__THE TASK__.
Restate the records so that not a single word differs.

__SUPPLIED INFORMATION__.
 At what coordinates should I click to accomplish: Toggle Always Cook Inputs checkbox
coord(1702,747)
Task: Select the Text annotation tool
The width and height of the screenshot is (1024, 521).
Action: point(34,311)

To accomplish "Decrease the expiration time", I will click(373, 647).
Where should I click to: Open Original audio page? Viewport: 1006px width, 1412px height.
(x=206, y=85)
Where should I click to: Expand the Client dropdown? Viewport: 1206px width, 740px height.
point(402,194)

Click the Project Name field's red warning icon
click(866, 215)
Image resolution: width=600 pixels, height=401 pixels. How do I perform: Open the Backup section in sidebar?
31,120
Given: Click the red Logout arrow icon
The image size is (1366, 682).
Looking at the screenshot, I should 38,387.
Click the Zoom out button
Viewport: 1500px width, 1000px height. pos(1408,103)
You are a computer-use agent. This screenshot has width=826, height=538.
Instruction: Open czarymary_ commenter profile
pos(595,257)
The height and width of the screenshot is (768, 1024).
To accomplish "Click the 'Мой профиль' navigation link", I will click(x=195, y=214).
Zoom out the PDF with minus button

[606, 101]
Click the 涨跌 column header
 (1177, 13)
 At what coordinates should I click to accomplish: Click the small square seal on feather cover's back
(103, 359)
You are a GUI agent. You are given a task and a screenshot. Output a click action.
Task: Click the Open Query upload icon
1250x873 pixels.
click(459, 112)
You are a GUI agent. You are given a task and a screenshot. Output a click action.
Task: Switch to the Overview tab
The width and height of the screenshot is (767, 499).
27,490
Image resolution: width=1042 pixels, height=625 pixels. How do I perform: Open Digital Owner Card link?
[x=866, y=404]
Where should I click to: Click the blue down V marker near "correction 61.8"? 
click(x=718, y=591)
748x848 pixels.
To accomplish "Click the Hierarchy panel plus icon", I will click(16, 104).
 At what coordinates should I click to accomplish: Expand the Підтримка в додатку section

__TASK ANSWER__.
 At what coordinates should I click to accomplish: Toggle Always Cook Inputs checkbox
coord(1702,747)
Task: Select the Text annotation tool
The width and height of the screenshot is (1024, 521).
Action: point(34,311)

To accomplish "Decrease the expiration time", I will click(373, 647).
Where should I click to: Open Original audio page? Viewport: 1006px width, 1412px height.
(x=206, y=85)
Where should I click to: Expand the Client dropdown? Viewport: 1206px width, 740px height.
point(402,194)

Click the Project Name field's red warning icon
click(866, 215)
Image resolution: width=600 pixels, height=401 pixels. How do I perform: Open the Backup section in sidebar?
31,120
Given: Click the red Logout arrow icon
The image size is (1366, 682).
Looking at the screenshot, I should 38,387.
Click the Zoom out button
Viewport: 1500px width, 1000px height. pos(1408,103)
You are a computer-use agent. This screenshot has width=826, height=538.
Instruction: Open czarymary_ commenter profile
pos(595,257)
The height and width of the screenshot is (768, 1024).
To accomplish "Click the 'Мой профиль' navigation link", I will click(x=195, y=214).
Zoom out the PDF with minus button

[606, 101]
Click the 涨跌 column header
 (1177, 13)
 At what coordinates should I click to accomplish: Click the small square seal on feather cover's back
(103, 359)
You are a GUI agent. You are given a task and a screenshot. Output a click action.
Task: Click the Open Query upload icon
1250x873 pixels.
click(459, 112)
You are a GUI agent. You are given a task and a screenshot. Output a click action.
Task: Switch to the Overview tab
The width and height of the screenshot is (767, 499).
27,490
Image resolution: width=1042 pixels, height=625 pixels. How do I perform: Open Digital Owner Card link?
[x=866, y=404]
Where should I click to: Click the blue down V marker near "correction 61.8"? 
click(x=718, y=591)
748x848 pixels.
To accomplish "Click the Hierarchy panel plus icon", I will click(16, 104).
 At what coordinates should I click to accomplish: Expand the Підтримка в додатку section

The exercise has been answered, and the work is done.